Collected data
# # #

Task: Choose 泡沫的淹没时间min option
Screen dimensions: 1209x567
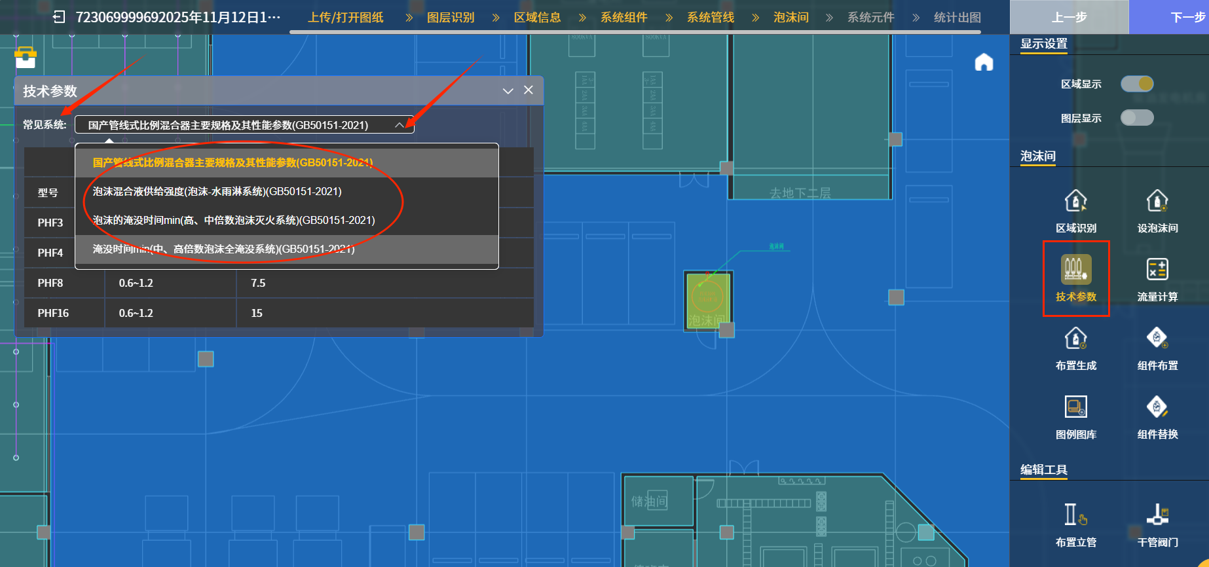Action: 234,221
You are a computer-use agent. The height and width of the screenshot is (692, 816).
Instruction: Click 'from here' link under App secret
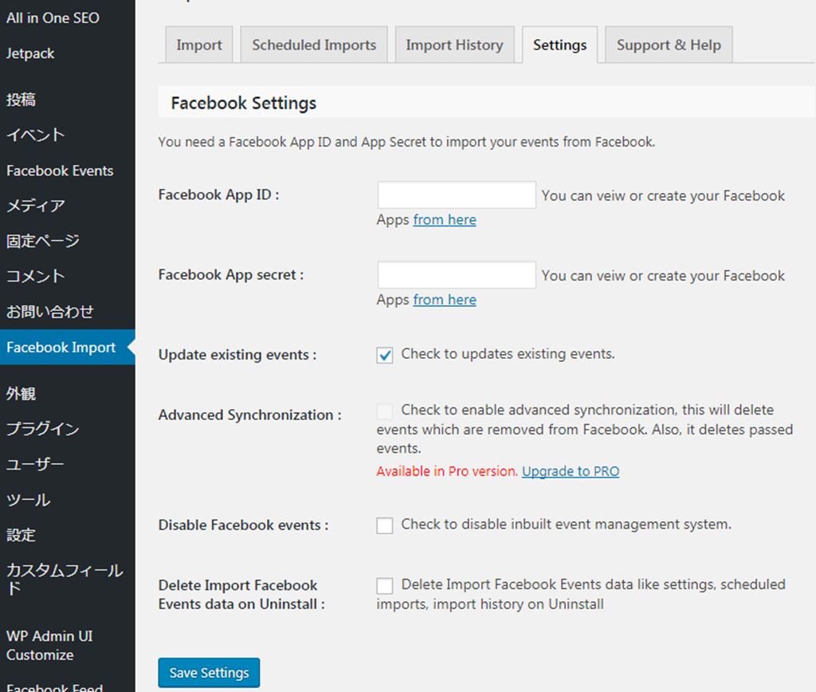click(x=445, y=300)
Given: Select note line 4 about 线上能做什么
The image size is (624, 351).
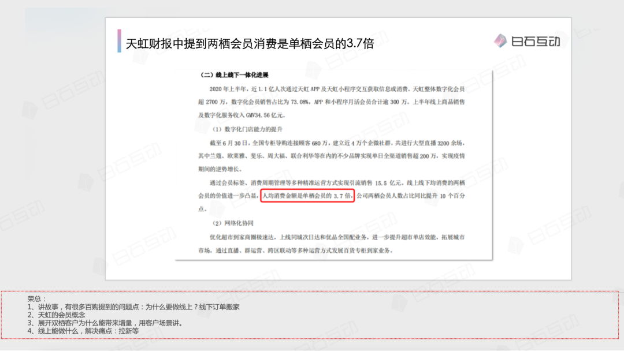Looking at the screenshot, I should [x=83, y=331].
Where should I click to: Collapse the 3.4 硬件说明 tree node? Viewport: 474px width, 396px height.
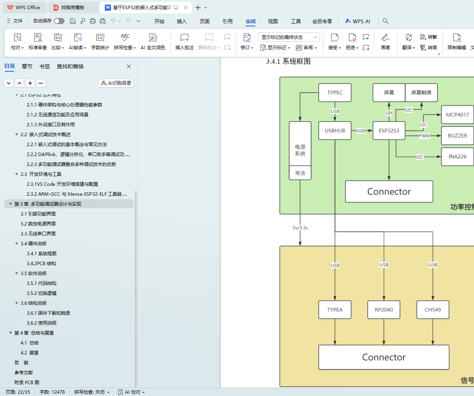(17, 244)
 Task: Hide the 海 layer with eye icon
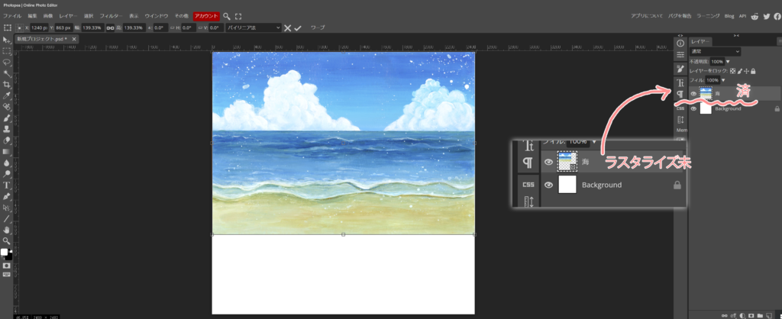[x=694, y=94]
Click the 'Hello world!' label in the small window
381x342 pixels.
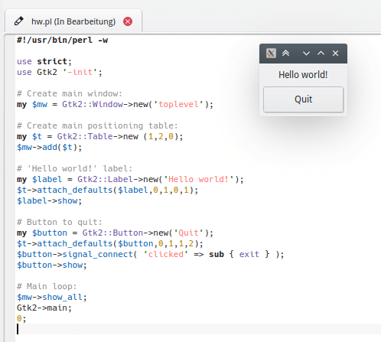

# # #

• **ASSIGNMENT**
Transcribe every line in the entries above, taking out only the images.

• **SOLUTION FOR THIS TASK**
Task: Choose 泡沫的淹没时间min option
Screen dimensions: 1209x567
Action: 234,221
You are a computer-use agent. The height and width of the screenshot is (692, 816).
Instruction: Click 'from here' link under App secret
click(x=445, y=300)
Given: Select note line 4 about 线上能做什么
The image size is (624, 351).
Looking at the screenshot, I should [x=83, y=331].
Where should I click to: Collapse the 3.4 硬件说明 tree node? Viewport: 474px width, 396px height.
(17, 244)
 Task: Hide the 海 layer with eye icon
[x=694, y=94]
Click the 'Hello world!' label in the small window
381x342 pixels.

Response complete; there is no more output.